20 Ağustos 2012 Pazartesi

Soğuk bura. Uyanalı ilk, geleli iki gün oldu. İki gündür yağmurlu. Balıkçılar yarın geçer bu yağmur diyorlar. Öyle çok yağıyor ki inanamıyoruz, ama hakikaten de yıldızlar çıktı gece.

Ben de gece yazıyorum, Microsoft 2003, kırk yılda bir açılır, word belgesi.
Sabah kahvede düple çaylarımızı içerken internete geçiriyorum.

Geldiğimiz gün onca yağmurun da etkisiyle okumaya başlıyorum. Ölüm Pornosu aynı gün başlayıp bitiyor. Okudukça midem bulanıyor aslında. Pornodan, sekse bunca düşkünlükten, kusmuktan, çişten, gayrı meşru çocuklardan, kendi hatalarını çocuklarınkilerle kapamaya çalışan ebeveynlerden, şişme kadınlardan, şişirilmiş kadınlardan, yaşıtlarımın yaşam koşullarından, harbiden doğrulardan, ne bileyimlerden midem bulanıyor. Kadına, çocuğa, eşcinsele, azınlığa verilen tüm zararlardan midem bulanıyor.

Bugün az okuyup çok uyuyorum ama. Bol gazete, az uygarlık tarihi, çok, en çok uyku. Bir ara kapalı havadan faydalanmak adına yürüyüşe çıkıyorum; birkaç fotoğraf çekip dönüyorum. Birini filmi hediye edene basmayı düşünüyorum, anlamazsa diyorum sonra. Anlatsam. Anlatmaya başlıyorum. Destan oluyor. Belki öykü başlangıcı. Anılı fotoğraf, fena mı.

Akşam Çakraz’ın muhtemelen en lezzetli ve en ucuz balıkçısını keşfediyoruz. En sevmediğim iki balıktan harika hamsi, harika istavrit. Rakı güzel güzel, bolca salata. Sofraya bir otururken, bir de kalkmadan önce iki kere kadeh tokuşturuyoruz. Baba öyle öğretti çünkü; rakı sofrasının bir başında bir de sonunda kadeh kaldırılır. Ota boka bir küstümle ben kadeh kaldırırız. Düşünürüz ama uzun uzun da kime kaldırsak diye. Ota boka aktiviteler onla güzel gider. Canım.

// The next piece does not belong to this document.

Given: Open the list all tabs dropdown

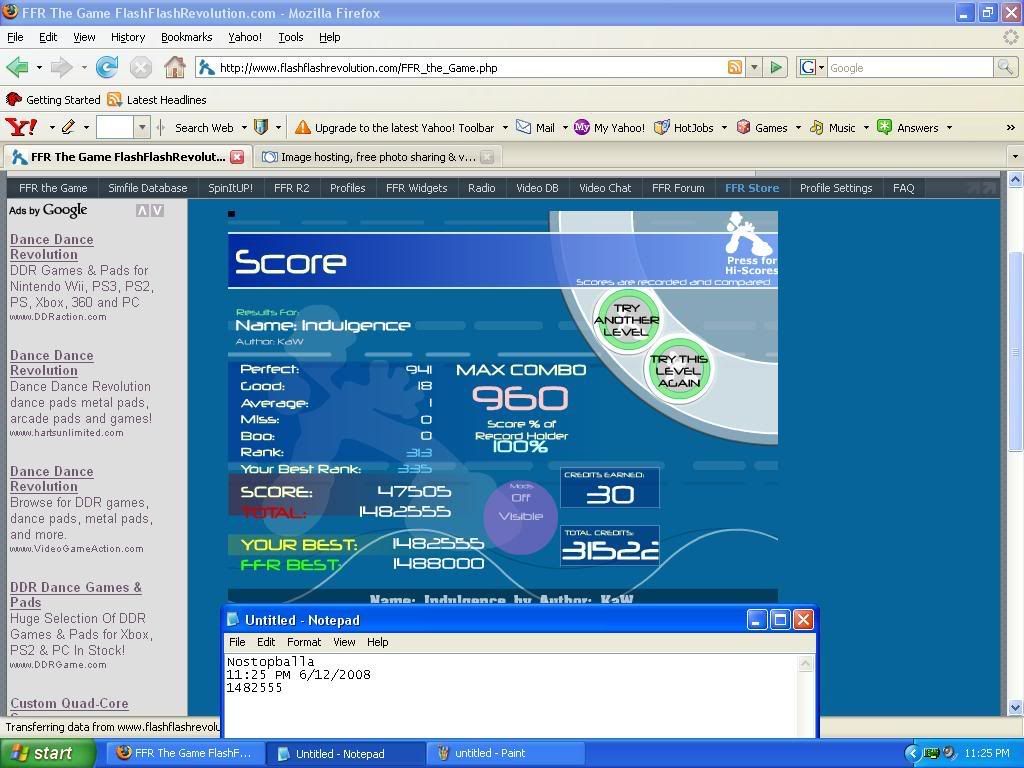Looking at the screenshot, I should click(x=1014, y=157).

Aile işletmesi burası. Zaten masalarda müşteri bir biziz; gerisi kayınpeder, enişte, yeğen, kayınço. Muhtemelen biz gelince üç tabak, çatal, bıçak, iki rakı bardağı yeni yıkanıyor.
Balıklar çıtır çıtır.
Kalem birayı evde babamla paylaşıyoruz.    
Yazabildiğin kadar yaz diyorum artık. Yazmayıp da ne yapacaksın.